The initial results from the current program have delivered near-surface, high-grade intercepts, including:

o LPRC0012 – 4m @ 16.3g/t Au from 42 metres, including 3m @ 20.7g/t Au from 42 metres
o LPRC0015 – 9m @ 5.7g/t Au from 35 metres, including 2m @ 17.9g/t Au from 40 metres
o LPRC0013 – 4m @ 13/g/t Au from 33 metres
o LPRC0006 – 3m @ 9.92g/t Au from 18 metres
o LPRC0010 – 4m @ 7.08g/t Au from 18 metres
o LPRC0005 – 3m @ 6.81g/t Au from 9 metres
o LPRC0016 – 12m @ 2.34g/t Au from 52 metres.

*Technical Significance*

The June 2020 Phase One drilling program has been designed to step out and continue to confirm the mineralisation observed in previous drilling programs. Encouragingly, MCT’s drilling programs have managed to intersect the mineralised structure at all prospects, especially at the Leipold Prospect.

MCT has completed 34 RC drill-holes at the Leipold Prospect for a total of 1,721 metres, in an area that is below the known historical workings and significantly up and down dip and along strike from historical drilling. It is very encouraging that each of the drill holes intersected the structure, with 10 of the 11 available drill hole results generating a significant intercept, demonstrating the up-dip and strike continuance of mineralisation beyond the previously defined limits. Importantly, the results generated are from very shallow depths, which if converted to resources and reserves, could be potentially open-pittable.

What is also noteworthy is the consistent widths and relatively consistent grades observed at Leipold in relation to the structural framework that hosts the mineralisation. The structural framework appears to be a general north-south-trending auriferous vein, with a moderately shallow dip towards the east, but with cross-cutting south-west-trending cross structures with south-easterly dips interacting and producing these plunging higher-grading shoots.
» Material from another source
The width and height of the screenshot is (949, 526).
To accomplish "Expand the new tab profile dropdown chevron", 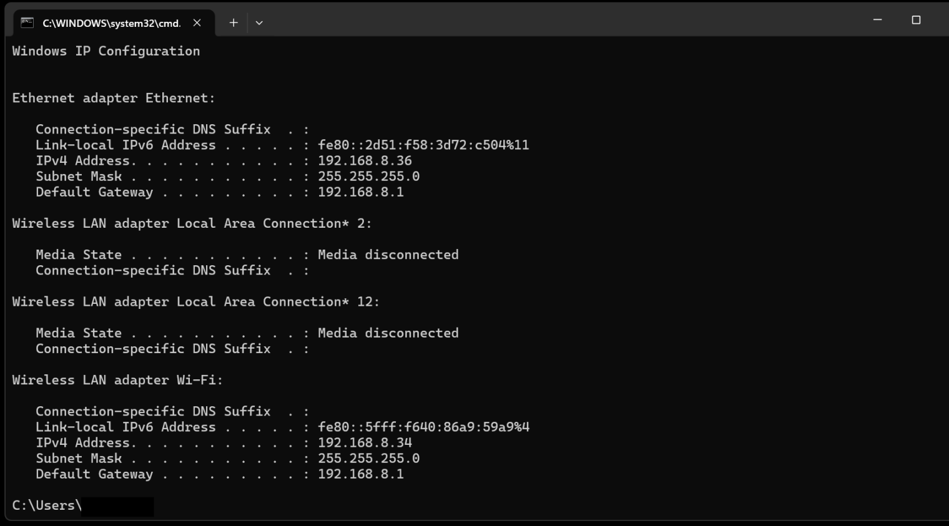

Therefore, with the exceptions of significantly wider mineralised intercepts, MCT is observing a general halo of mineralisation but with higher-grading, southerly-plunging shoots within the mineralised envelope


----------



## Dona Ferentes (8 July 2021)

and up today, some 25% to all of $0.014 on the basis of some good intersections at Kookynie

fellow lessee NME getting the leverage and up over 100% to 6c+


----------